##### EXTRACTED MATERIAL

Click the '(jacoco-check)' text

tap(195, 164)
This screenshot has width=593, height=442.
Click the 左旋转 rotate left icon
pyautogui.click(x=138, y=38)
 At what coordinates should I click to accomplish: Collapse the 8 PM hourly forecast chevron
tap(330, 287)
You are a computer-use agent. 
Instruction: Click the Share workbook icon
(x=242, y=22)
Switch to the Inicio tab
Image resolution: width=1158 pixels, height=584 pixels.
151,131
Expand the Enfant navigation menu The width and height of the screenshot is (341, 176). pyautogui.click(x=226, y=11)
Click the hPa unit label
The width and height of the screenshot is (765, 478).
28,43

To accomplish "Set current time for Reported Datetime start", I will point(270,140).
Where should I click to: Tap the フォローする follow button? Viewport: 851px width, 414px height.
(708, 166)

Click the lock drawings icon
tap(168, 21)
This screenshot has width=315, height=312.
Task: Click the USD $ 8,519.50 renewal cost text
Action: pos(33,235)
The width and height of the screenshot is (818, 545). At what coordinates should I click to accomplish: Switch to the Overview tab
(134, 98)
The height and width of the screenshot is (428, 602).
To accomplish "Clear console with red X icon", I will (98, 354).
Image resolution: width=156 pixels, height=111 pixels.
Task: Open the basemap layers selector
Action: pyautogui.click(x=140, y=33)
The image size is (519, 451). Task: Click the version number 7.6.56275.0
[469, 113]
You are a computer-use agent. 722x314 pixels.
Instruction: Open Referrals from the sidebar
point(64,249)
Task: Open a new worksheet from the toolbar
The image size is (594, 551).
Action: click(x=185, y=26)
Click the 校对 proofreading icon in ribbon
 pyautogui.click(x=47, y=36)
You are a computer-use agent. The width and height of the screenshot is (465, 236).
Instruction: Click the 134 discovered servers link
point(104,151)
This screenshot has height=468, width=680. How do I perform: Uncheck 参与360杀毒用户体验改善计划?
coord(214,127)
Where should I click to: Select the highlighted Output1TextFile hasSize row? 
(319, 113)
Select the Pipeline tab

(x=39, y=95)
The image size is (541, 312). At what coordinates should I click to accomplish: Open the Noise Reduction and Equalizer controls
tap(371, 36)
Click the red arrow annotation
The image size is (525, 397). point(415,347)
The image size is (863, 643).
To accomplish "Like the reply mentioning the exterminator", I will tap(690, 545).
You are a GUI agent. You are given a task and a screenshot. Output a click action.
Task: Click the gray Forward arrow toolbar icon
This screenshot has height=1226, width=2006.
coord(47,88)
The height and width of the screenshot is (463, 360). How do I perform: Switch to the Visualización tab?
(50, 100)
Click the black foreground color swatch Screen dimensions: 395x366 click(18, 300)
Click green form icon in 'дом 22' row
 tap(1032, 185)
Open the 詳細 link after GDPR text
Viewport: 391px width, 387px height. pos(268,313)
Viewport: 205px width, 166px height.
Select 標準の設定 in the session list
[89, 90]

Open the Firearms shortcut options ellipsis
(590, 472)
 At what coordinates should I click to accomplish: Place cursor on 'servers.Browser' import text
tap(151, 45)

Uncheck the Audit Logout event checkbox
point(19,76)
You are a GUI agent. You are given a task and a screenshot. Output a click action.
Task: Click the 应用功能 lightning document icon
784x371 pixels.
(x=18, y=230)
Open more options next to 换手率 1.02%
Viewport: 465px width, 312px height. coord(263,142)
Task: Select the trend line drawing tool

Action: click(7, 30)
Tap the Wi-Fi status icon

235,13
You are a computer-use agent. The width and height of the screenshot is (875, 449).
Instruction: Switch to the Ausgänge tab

##########

TASK OBJECTIVE: Turn the lines starting at the one that contains "is (875, 449)." and ending at the close of the entries into a numbered list, leaving out any blank lines.

CORRECT ANSWER:
1. You are a computer-use agent. The width and height of the screenshot is (875, 449).
2. Instruction: Switch to the Ausgänge tab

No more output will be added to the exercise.